Monday, October 1, 2012

Test of Spain's latest bank stress test is whether investors willing to invest

In the aftermath of Spain's bank stress tests, are investors gullible enough to believe the numbers and invest in the banks that were represented as almost solvent?  Or will investors remember their experience with Bankia and stay far away?

Since Spanish banks do not provide ultra transparency and disclose on an ongoing basis their current global asset, liability and off-balance sheet exposure details, there is simply no transparency into the true condition of the banks so that market participants can independently assess their risk.

As a result, nobody can 'invest' in the banks today.  Rather, they can 'blindly bet' on the value of the contents of the black boxes the banks represent.

The last time investors were faced with this choice was Bankia.  Then, the institutional investors stayed away and the retail investors purchased the capital after being assured that it was as safe as their demand deposits.

Staying away turns out to have been the better decision as the value of the contents of the Bankia black box were worth significantly less than was represented.

So now we have our next example of the government trying to tell investors that it is 'safe' to buy the equity of a Spanish bank.  A Bloomberg article reports that Banco Popular Espanol SA is looking to raise 2.5 billion euros.

Why would anyone want to invest in this bank when even the government's stress test says the bank needs more capital than it is raising?

Banco Popular Espanol SA (POP) will seek to raise as much as 2.5 billion euros ($3.2 billion) from a stock sale and suspend its October dividend as the Spanish bank tries to cover a shortfall found in stress tests.
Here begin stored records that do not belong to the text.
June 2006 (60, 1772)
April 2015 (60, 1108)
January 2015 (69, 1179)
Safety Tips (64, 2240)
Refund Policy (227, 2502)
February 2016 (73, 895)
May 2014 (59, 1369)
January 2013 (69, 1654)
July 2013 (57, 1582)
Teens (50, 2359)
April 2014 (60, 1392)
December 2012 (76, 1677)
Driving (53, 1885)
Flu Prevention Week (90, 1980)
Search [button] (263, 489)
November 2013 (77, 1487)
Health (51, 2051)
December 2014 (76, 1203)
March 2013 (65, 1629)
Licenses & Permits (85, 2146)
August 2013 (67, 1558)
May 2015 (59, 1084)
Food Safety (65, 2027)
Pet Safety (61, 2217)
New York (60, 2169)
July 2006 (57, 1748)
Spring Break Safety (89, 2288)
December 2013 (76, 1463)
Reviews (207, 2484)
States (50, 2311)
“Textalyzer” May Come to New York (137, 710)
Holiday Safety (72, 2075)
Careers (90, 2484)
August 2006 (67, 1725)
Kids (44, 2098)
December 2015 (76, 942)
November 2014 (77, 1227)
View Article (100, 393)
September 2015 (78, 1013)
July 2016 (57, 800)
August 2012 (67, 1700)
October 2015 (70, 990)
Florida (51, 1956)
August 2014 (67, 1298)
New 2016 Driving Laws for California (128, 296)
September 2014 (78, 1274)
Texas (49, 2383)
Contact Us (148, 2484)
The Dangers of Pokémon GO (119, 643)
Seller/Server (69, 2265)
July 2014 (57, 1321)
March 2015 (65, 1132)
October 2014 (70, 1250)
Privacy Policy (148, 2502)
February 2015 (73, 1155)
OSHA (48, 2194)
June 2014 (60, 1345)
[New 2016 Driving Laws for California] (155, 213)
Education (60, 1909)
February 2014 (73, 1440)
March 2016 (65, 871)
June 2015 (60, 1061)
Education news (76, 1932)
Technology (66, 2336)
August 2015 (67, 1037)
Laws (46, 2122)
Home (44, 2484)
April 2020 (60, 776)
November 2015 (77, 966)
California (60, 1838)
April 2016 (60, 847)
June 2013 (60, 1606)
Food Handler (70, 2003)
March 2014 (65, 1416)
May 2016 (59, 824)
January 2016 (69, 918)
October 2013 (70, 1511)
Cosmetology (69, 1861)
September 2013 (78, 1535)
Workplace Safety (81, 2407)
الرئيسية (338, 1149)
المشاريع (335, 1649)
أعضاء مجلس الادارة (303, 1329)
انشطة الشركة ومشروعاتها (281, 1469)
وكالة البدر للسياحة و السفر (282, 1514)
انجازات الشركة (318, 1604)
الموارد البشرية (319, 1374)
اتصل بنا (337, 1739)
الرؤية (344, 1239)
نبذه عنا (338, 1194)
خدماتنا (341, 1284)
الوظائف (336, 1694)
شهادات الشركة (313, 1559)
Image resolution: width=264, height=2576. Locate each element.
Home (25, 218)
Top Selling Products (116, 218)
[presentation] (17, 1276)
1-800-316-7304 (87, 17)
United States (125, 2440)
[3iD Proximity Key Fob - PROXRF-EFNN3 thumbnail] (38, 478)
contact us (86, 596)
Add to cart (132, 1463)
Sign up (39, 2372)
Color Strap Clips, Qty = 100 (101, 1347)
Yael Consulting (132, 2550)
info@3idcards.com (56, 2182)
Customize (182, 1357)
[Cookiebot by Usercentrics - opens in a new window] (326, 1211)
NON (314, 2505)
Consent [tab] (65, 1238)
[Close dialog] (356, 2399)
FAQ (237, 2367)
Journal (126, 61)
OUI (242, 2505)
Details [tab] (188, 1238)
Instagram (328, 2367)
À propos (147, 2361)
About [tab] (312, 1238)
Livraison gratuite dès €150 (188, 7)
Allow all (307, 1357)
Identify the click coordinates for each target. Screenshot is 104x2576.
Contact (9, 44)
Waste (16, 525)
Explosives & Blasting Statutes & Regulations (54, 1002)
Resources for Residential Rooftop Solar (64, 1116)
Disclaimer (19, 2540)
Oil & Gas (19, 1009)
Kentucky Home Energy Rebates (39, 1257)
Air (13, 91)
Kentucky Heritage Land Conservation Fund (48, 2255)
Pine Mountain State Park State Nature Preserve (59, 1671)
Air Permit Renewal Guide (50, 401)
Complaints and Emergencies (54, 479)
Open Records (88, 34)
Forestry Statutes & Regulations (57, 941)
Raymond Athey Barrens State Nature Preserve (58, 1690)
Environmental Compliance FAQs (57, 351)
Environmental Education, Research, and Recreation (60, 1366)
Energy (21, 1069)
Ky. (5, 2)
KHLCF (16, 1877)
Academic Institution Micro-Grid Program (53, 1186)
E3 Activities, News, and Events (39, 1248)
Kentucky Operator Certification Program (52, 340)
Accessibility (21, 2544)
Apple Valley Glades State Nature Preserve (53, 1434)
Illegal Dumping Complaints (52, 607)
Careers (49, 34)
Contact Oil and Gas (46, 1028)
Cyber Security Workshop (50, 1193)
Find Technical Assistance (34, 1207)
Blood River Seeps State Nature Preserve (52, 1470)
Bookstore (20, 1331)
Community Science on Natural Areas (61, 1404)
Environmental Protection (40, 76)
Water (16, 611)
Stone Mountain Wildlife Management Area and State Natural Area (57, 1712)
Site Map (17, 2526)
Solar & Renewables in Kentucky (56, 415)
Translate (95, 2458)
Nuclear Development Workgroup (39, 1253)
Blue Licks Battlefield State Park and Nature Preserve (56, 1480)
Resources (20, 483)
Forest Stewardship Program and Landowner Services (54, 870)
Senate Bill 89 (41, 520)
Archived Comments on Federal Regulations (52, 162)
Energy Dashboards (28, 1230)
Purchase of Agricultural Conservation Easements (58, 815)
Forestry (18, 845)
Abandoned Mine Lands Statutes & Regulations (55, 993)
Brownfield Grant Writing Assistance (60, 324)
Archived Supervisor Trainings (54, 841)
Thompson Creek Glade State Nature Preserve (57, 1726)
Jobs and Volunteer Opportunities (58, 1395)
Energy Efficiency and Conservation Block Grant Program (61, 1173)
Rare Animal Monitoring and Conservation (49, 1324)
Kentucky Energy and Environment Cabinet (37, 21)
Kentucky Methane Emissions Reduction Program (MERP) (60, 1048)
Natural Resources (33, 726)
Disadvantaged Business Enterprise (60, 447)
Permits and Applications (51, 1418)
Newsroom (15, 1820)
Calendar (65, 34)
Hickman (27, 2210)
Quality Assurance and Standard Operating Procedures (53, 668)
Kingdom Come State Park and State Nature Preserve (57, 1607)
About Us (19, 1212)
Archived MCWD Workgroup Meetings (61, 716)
The shares plunged. 
The bank expects to book a 2012 loss of 2.3 billion euros, compared with a previous estimate for a profit of 400 million euros, as it speeds up recognition of loan impairments and relies less than it previously planned on capital gains, Chief Financial Officer Jacobo Gonzalez-Robatto said on a webcast for analysts today....
While it is speeding up recognition of loan impairments, is there any reason to believe this covers all of its bad loans?

Unless Banco Popular is willing to provide ultra transparency to prove that all the bad loans are being addressed, it is highly likely that it has a considerable amount of bad loans that it is hiding.
The capital increase may be equivalent to 80 percent of the bank’s current market value. Popular, founded in 1926, is aiming to avoid taking state aid after stress test on the Spanish banking system by consultant Oliver Wyman published on Sept. 28 showed the country’s sixth-biggest lender by assets had a capital shortfall of 3.22 billion euros in an adverse economic scenario. 
“Every man and his dog has known for a long time that Popular would need to raise capital, but it seems the only ones who didn’t were Popular’s management,” Simon Maughan, a financial industry strategist at Olivetree Securities in London, said by phone today....

“We are going to be generous in the rights issue, because that money is from our shareholders,” Gonzalez-Robatto said on today’s webcast. “We are going to invite our shareholders basically to join us in an extremely bright future for Banco Popular.”...
In the absence of ultra transparency, why would a shareholder want to double down and buy more shares in a bank where the bulk of its business is in a country where the economy is contracting, the government is implementing austerity and there is already 25% unemployment?
Popular will set up a so-called internal bad bank to manage soured real estate as it writes down 9.3 billion euros in 2012, an increase from the 7.7 billion euros in its business plan given in the second quarter of this year, Gonzalez-Robatto said....
They just discovered another 2.2 billion euros of bad real estate debt last quarter!
Investors must make clear their willingness to quickly relax financing terms for Spain’s stronger banks to show that the stress-test process is credible, Jose Manuel Campa, a former deputy finance minister, said in an interview. 
Actually, the stress test process was not credible.  That is why there is already another stress test process in the works that is based on a loan by loan 'review'.  That stress test will find at least twice as much capital is needed to restore solvency.

Of course, once that stress test is completed, the Spanish banks will still not be providing ultra transparency so there will be zero reason for investors to believe that the banks are not still hiding something and that their true condition is much worse.
“If we don’t see over the next month or six weeks a significant improvement in the ability to tap the markets by the banks that are considered solvent, regardless of the capital needs, I think that would be a major failure,” said Campa, who is now a professor at the University of Navarra’s IESE business school in Madrid.
 Based on the Bankia experience, there is no reason not to expect investors to stay away.